___ SUPPLIED MATERIAL ___

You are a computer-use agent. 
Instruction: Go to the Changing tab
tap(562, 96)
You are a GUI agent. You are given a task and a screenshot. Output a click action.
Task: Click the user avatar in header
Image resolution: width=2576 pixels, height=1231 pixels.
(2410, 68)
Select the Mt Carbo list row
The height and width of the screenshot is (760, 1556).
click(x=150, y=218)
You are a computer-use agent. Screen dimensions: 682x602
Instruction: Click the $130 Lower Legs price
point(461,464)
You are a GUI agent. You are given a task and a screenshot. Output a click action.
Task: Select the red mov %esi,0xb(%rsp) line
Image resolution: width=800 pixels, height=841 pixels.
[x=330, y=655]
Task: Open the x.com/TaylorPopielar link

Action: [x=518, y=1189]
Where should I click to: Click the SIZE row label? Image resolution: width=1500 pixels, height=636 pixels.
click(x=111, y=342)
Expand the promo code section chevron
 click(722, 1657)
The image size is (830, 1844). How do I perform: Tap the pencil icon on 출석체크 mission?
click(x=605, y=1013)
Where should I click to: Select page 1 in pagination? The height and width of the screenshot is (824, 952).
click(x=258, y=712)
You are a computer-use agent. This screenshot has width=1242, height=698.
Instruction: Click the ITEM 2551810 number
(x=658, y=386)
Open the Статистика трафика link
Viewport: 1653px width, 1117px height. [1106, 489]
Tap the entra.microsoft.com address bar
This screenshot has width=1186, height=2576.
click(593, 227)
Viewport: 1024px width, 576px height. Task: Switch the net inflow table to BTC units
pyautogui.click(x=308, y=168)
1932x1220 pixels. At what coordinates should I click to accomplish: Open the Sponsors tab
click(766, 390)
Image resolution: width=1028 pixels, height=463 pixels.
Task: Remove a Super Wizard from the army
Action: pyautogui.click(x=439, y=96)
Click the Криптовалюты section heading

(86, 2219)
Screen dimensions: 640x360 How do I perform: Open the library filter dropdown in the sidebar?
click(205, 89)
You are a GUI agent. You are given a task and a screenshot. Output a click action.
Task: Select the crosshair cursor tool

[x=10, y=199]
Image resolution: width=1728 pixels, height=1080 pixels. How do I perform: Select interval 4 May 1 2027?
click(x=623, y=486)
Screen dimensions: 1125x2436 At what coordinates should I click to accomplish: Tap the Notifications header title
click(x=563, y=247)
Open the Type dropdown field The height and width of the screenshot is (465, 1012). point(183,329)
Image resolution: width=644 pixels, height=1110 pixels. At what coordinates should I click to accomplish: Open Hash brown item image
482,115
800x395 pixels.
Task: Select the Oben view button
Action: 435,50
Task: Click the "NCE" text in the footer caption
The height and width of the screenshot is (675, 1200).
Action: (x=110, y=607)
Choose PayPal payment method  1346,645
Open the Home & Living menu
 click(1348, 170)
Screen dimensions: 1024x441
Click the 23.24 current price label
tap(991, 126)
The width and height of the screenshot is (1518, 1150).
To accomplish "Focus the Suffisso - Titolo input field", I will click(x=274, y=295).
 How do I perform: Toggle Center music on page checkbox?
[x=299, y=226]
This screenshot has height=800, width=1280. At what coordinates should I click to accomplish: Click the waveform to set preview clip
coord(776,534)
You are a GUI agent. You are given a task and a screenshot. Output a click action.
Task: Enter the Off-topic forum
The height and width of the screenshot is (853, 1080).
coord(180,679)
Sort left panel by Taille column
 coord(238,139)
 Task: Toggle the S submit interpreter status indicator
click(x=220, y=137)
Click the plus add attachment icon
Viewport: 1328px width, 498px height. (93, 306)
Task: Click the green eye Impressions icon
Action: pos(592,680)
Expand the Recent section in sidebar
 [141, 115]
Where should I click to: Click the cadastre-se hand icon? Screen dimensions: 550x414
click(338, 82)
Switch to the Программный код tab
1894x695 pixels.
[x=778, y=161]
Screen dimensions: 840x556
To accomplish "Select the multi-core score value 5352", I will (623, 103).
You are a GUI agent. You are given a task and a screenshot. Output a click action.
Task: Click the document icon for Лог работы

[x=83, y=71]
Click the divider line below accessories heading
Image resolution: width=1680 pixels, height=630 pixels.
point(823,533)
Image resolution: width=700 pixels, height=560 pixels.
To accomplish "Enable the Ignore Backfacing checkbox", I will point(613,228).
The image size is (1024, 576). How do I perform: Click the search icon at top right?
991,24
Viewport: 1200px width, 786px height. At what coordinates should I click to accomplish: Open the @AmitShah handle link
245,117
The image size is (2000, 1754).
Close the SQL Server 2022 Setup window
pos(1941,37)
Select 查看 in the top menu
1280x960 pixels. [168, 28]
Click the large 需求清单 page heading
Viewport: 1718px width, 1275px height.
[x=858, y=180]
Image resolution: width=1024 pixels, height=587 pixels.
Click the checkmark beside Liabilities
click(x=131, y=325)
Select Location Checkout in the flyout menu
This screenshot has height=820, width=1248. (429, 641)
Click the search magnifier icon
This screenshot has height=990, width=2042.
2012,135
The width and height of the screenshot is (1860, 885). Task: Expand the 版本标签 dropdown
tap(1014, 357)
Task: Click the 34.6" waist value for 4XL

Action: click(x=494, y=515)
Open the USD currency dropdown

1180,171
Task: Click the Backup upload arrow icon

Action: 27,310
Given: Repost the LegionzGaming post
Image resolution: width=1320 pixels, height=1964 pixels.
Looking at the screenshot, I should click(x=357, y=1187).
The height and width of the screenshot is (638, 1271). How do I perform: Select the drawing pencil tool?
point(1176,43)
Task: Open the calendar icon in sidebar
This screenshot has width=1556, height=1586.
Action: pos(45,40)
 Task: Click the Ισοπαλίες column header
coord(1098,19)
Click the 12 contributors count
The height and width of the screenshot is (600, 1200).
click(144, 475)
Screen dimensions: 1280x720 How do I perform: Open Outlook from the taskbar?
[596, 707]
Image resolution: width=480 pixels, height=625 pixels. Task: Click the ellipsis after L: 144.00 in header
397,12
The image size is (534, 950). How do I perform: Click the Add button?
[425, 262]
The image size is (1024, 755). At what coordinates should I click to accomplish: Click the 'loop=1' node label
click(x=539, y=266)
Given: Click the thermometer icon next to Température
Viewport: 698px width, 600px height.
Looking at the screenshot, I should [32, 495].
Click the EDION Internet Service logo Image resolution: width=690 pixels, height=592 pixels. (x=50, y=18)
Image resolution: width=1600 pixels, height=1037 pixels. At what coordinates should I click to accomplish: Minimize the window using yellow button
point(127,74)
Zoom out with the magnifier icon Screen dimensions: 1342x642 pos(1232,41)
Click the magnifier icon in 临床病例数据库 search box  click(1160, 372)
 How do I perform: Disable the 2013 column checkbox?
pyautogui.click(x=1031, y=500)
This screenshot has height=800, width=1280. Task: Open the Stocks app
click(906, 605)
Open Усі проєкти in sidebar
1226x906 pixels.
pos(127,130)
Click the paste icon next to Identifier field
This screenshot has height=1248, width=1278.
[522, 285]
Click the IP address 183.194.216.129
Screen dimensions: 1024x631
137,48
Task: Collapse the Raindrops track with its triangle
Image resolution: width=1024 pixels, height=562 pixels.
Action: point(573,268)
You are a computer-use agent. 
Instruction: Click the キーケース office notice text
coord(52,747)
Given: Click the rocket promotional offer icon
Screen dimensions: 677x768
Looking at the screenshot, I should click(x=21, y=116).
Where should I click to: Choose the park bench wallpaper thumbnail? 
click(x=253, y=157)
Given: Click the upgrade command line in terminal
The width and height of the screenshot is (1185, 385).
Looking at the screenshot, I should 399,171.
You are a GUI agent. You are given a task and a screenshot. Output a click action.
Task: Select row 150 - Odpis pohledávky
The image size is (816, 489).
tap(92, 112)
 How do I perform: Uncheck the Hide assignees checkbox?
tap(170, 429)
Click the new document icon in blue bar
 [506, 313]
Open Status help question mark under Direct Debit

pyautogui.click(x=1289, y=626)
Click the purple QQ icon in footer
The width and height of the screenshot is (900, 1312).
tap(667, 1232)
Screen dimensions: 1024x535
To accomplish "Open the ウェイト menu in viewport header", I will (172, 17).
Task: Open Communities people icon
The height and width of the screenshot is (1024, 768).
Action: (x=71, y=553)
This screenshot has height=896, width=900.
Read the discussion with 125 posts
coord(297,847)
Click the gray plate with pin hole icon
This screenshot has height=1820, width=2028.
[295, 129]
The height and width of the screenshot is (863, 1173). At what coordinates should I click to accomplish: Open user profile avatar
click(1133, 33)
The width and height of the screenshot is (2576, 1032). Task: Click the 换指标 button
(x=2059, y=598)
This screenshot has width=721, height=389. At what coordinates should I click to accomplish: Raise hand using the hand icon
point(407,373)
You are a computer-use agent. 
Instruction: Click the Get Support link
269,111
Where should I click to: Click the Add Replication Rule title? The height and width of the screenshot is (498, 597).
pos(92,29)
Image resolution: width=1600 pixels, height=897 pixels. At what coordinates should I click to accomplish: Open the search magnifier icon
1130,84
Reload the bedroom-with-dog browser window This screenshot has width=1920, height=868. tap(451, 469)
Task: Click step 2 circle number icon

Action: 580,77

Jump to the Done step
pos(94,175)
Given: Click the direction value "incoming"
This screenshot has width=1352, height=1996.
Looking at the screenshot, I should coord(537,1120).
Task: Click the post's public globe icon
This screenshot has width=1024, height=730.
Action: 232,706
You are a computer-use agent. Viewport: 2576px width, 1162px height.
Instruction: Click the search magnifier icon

___

## TASK TO CARRY OUT
Which lines above contain the string "number"? Pull out each of them.

## RESULT
Instruction: Click the ITEM 2551810 number
Task: Click step 2 circle number icon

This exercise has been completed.